External Trade

Iceland is a member of the Agreement on the European Economic Area (EEA) that unites members of the European Union (EU) and the three EFTA EEA states (Iceland, Liechtenstein and Norway) into one single market governed by the EU basic rules (Acquis Communautaire). These rules cover the so- called four freedoms free movement of goods, capital, services and persons, and competition rules. Iceland is also a partner to many bilateral trade-agreements.

Traditionally fish and fish products have been an outstanding feature of Iceland´s export of merchandise. Before 1970 the share was as high as 90%. Today, Iceland exports a whole range of products but marine products are still its main export or around 42%. Manifacturing products such as aluminium and ferro-silicon accounted for around 39%. Iceland also exports agricultural products such as farmed fish, livestock, dairy products and Eiderdown to name a few.

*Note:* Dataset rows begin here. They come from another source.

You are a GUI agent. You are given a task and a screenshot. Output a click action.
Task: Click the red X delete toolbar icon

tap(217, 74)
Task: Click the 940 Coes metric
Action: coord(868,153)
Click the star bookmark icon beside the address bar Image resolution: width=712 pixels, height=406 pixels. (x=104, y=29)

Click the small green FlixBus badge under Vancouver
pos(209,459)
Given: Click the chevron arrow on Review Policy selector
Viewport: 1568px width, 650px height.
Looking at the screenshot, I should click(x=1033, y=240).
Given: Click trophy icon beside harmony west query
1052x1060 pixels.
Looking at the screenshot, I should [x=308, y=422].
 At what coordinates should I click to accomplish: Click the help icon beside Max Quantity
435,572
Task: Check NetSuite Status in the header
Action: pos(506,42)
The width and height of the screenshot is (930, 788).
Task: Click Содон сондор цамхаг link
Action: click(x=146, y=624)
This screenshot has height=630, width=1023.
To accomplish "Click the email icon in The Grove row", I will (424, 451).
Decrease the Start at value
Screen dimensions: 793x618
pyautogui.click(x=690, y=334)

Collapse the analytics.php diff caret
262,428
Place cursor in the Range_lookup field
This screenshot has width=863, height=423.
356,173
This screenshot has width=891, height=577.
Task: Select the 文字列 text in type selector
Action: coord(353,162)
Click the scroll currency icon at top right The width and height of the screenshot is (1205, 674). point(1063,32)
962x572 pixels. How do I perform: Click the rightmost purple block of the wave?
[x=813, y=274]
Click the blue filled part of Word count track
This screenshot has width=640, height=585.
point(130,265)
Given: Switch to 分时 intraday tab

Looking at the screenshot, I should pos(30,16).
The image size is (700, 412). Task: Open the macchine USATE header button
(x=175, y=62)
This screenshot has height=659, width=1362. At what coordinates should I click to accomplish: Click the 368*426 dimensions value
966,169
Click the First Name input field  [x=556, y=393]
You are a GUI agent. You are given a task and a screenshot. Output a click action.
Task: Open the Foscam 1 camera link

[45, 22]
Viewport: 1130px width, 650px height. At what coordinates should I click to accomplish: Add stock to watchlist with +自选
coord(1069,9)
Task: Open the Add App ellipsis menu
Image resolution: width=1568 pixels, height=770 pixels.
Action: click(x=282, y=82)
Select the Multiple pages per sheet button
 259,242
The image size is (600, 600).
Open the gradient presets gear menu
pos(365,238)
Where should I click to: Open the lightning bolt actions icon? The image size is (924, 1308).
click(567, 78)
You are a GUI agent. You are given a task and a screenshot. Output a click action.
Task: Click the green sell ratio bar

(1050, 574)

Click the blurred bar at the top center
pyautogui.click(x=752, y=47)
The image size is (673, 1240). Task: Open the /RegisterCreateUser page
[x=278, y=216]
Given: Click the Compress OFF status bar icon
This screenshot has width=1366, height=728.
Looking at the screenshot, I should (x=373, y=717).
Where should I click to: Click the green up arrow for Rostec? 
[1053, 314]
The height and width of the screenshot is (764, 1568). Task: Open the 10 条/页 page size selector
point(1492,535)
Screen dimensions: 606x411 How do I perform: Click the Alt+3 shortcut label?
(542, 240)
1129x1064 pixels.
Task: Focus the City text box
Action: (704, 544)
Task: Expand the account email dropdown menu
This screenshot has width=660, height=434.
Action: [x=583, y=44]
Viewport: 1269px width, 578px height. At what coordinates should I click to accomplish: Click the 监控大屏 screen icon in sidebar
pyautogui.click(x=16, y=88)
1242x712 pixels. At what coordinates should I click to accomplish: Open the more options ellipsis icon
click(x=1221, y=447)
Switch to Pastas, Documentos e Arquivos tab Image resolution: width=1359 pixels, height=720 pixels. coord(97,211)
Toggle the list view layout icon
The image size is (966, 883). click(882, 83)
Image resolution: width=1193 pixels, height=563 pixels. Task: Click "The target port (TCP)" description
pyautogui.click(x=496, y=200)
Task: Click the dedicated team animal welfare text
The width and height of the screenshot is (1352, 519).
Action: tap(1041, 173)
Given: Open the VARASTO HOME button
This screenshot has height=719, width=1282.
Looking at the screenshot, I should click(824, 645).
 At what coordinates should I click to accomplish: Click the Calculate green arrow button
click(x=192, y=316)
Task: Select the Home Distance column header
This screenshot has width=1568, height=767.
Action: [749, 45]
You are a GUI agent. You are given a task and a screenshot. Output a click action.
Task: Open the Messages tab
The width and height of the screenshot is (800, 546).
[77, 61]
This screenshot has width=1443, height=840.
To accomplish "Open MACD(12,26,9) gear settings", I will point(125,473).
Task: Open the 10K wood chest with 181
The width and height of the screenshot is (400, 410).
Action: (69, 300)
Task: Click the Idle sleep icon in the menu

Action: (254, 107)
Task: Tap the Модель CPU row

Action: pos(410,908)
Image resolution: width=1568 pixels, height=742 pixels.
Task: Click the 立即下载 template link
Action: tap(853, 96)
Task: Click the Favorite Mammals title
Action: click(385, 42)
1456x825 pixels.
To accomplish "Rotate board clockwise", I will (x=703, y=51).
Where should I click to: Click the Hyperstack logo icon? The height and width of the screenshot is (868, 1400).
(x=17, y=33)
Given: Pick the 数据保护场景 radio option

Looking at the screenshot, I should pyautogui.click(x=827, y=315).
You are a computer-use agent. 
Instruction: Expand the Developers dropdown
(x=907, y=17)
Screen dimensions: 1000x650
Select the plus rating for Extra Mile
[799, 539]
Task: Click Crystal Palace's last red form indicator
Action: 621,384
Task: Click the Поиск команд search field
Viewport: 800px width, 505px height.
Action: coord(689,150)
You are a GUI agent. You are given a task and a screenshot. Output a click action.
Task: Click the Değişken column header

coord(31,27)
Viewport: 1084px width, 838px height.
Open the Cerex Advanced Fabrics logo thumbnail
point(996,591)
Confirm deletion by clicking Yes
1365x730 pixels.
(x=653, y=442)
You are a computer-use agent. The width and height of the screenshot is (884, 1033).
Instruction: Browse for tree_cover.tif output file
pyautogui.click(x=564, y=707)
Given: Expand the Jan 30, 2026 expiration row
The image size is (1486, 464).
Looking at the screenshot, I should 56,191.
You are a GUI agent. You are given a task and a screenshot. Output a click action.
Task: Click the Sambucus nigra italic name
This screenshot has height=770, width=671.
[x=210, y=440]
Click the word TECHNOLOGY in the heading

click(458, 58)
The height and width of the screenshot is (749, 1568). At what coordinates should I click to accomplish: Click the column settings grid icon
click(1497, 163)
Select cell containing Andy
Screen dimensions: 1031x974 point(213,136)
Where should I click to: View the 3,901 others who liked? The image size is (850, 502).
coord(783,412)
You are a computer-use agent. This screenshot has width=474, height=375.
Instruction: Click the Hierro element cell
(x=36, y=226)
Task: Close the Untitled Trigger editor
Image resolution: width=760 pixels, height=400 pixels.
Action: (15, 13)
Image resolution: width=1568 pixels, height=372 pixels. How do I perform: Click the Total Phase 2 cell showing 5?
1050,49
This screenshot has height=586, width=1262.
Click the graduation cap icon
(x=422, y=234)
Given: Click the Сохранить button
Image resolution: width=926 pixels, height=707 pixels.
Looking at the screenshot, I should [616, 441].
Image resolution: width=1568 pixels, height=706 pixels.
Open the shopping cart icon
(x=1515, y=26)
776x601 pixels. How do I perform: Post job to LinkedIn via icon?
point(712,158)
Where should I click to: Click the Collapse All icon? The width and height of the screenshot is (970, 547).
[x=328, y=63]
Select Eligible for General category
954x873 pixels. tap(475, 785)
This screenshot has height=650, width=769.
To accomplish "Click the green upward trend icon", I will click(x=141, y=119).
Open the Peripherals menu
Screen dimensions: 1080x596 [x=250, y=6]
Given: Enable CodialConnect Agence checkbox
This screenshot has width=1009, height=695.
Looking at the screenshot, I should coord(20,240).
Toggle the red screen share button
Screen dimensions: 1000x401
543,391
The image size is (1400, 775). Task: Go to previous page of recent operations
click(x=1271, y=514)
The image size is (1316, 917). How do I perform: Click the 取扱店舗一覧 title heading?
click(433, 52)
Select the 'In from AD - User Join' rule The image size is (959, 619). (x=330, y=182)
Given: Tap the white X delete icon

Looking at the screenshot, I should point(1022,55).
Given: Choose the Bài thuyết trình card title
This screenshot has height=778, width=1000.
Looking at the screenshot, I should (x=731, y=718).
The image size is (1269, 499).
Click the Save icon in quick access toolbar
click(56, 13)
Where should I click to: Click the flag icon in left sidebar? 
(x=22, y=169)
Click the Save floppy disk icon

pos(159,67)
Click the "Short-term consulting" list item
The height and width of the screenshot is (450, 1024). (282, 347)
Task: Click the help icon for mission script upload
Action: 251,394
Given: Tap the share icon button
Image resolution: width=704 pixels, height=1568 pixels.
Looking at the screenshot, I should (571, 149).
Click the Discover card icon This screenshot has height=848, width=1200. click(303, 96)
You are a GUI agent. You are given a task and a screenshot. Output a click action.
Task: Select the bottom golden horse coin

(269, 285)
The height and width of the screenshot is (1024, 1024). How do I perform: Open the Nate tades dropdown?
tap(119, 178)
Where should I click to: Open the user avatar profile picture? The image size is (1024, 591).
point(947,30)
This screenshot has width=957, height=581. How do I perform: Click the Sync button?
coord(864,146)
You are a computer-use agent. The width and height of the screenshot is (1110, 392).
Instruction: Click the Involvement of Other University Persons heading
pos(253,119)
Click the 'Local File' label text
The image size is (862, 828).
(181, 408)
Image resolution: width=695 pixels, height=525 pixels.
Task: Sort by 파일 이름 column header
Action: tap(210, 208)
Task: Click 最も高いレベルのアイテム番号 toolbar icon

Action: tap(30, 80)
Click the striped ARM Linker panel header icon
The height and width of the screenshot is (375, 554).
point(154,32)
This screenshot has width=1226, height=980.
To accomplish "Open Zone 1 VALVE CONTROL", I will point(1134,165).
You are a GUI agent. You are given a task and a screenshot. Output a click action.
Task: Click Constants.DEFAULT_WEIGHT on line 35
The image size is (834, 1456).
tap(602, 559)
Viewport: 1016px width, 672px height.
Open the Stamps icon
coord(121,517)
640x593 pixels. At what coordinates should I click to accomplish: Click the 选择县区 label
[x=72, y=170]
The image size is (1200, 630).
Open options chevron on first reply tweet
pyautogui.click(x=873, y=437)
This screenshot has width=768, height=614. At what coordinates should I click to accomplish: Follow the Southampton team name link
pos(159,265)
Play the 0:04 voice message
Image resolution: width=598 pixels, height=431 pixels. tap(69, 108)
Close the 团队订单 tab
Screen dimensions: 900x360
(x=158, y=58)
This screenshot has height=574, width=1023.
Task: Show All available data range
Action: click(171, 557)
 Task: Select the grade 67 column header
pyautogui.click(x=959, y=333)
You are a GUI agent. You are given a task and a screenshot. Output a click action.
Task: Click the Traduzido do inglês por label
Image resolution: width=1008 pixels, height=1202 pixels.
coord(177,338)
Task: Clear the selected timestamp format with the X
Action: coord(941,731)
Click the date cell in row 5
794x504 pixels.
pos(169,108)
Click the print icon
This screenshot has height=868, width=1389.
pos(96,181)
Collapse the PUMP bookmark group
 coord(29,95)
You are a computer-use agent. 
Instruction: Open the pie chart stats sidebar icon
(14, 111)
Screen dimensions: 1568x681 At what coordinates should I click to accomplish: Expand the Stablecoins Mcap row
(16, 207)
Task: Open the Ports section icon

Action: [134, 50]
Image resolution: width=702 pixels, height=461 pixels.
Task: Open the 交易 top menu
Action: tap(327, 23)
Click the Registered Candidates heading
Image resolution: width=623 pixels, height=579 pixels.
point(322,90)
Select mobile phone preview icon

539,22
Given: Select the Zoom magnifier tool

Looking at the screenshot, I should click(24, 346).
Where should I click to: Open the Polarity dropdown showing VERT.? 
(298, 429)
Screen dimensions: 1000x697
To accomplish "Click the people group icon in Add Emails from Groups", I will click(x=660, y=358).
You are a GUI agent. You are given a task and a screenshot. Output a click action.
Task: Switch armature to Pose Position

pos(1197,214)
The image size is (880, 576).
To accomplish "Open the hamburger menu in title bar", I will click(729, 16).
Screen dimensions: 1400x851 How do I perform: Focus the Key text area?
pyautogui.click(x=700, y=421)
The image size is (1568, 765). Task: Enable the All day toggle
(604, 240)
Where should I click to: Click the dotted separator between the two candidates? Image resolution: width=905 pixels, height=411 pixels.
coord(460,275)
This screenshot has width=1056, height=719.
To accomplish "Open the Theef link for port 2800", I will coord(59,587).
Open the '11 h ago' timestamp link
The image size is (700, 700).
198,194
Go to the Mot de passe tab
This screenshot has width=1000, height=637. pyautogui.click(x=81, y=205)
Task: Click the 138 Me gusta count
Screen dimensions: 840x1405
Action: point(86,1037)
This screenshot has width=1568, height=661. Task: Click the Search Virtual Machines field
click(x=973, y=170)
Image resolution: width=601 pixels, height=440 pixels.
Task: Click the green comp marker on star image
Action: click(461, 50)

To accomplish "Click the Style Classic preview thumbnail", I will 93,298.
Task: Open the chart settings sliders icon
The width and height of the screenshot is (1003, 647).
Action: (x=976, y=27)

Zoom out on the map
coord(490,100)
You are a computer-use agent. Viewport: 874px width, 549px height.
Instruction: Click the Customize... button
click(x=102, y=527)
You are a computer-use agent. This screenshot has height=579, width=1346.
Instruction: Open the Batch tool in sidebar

Whereas exports are fairly concentrated into a few broad groups of commodities, imports are very diversified. Iceland is dependent on imports for its demand of oil and oil products, for its consumption of wheat and use of timber. Among other imports are food and beverages, industrial supplies, fuels and lubricants, capital goods, transport equipment and consumer goods.

In 2007, goods were exported from Iceland for 305,100 million ISK fob and imported into Iceland for 395,200 million ISK fob, 427,400 million ISK cif. Thus there was a trade deficit of 90,100 million ISK compared with 158,500 million ISK deficit in 2006. Exports values increased by 25.7% at current prices while imports decreased by 1.1%. Marine products constituted 41.8% of all exports, increasing in value by 2.6% from the year before at current prices. Manufacturing products were 38.9% of the total exports, increasing in value by 27.5%.

Extensive trade is conducted with countries in the European Union (EU) through the Agreement on the European Economic Area (EEA. In 2007 no less than 78% of Iceland's export markets were within the EU.